Didnt we have a twin engine night fighter that looked kind of like this?
Black Widow?
“Didnt we have a twin engine night fighter that looked kind of like this?
Black Widow?” [blueunicorn6, post 21]
Northrop built the P-61 Black Widow for USAAF. Similar in configuration to Lockheed’s P-38, it had a central pod fuselage and twin booms to the outside, each mounting an R-2800 two-row radial engine turning out 2000 hp.
The P-61 was the first US warplane built expressly for night fighting, and the first designed to mount radar. It was armed with four 20mm cannon under the crew stations, fixed to fire forward, and four 50-cal machine guns in a turret atop the fuselage. The latter could traverse full-circle in azimuth and be elevated to 90 degrees, thus enabling attack from behind and below termed “zero deflection.” In actual operation, it proved unsuitable for a number of reasons and was often removed.
The reputation of Bolton Paul’s Defiant suffered because it wasn’t able to mix it up with single-seat fighters. In actual action it proved successful against bombers and other aircraft that also could not vie with single-seaters. And when airborne radar was installed, it enjoyed renewed success for a time.

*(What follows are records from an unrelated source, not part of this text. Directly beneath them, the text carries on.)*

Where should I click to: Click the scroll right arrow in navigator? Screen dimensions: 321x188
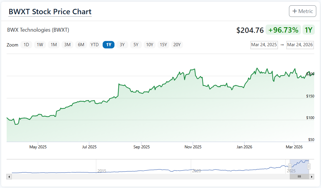pyautogui.click(x=312, y=177)
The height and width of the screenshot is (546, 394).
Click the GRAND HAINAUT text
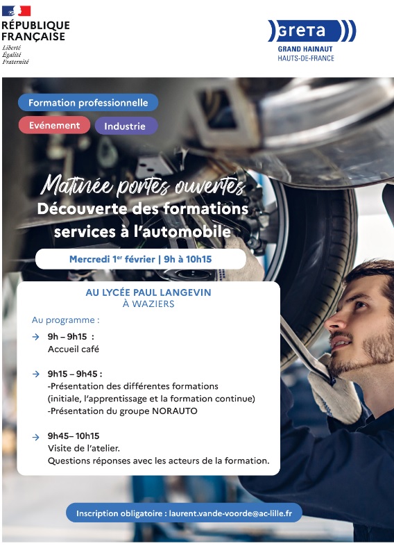(305, 49)
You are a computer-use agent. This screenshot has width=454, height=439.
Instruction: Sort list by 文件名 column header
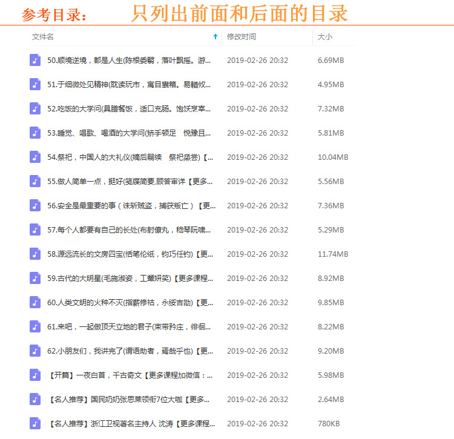click(x=43, y=37)
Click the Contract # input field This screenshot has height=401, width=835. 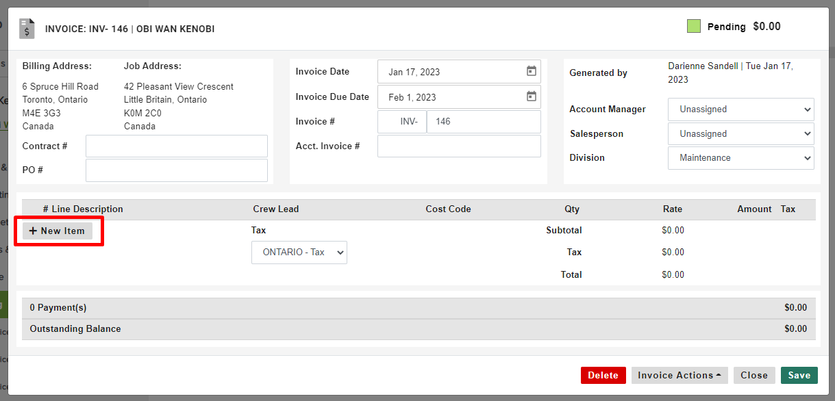(x=176, y=146)
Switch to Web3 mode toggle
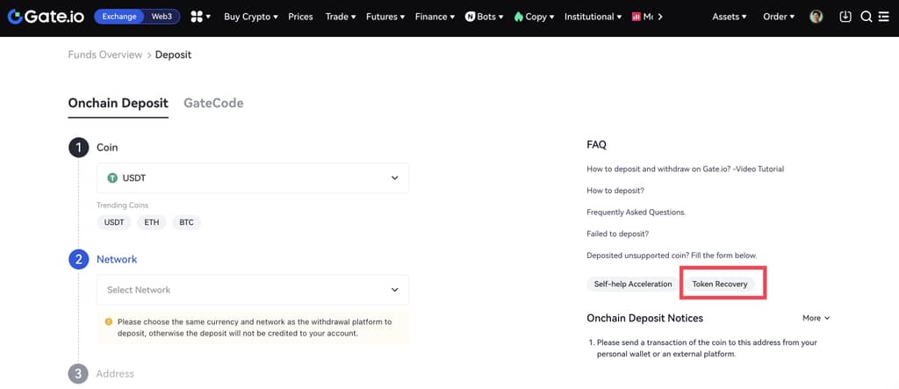Screen dimensions: 899x389 (x=161, y=17)
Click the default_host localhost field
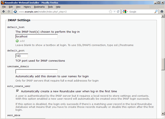 37,36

But radar-equipped night fighters enjoyed only moderate successes until two-engine designs appeared. The extra power of two engines helped compensate for the additional weight of the second crewmember and the radar equipment.
Single-seat fighters were also handicapped even after radar was installed: night air combat is very different from day air combat, and operating the radar on top of all the pilot had to do already quickly led to task saturation. Despite their outsize egoes, fighter pilots were overworked at night and simply couldn’t cope.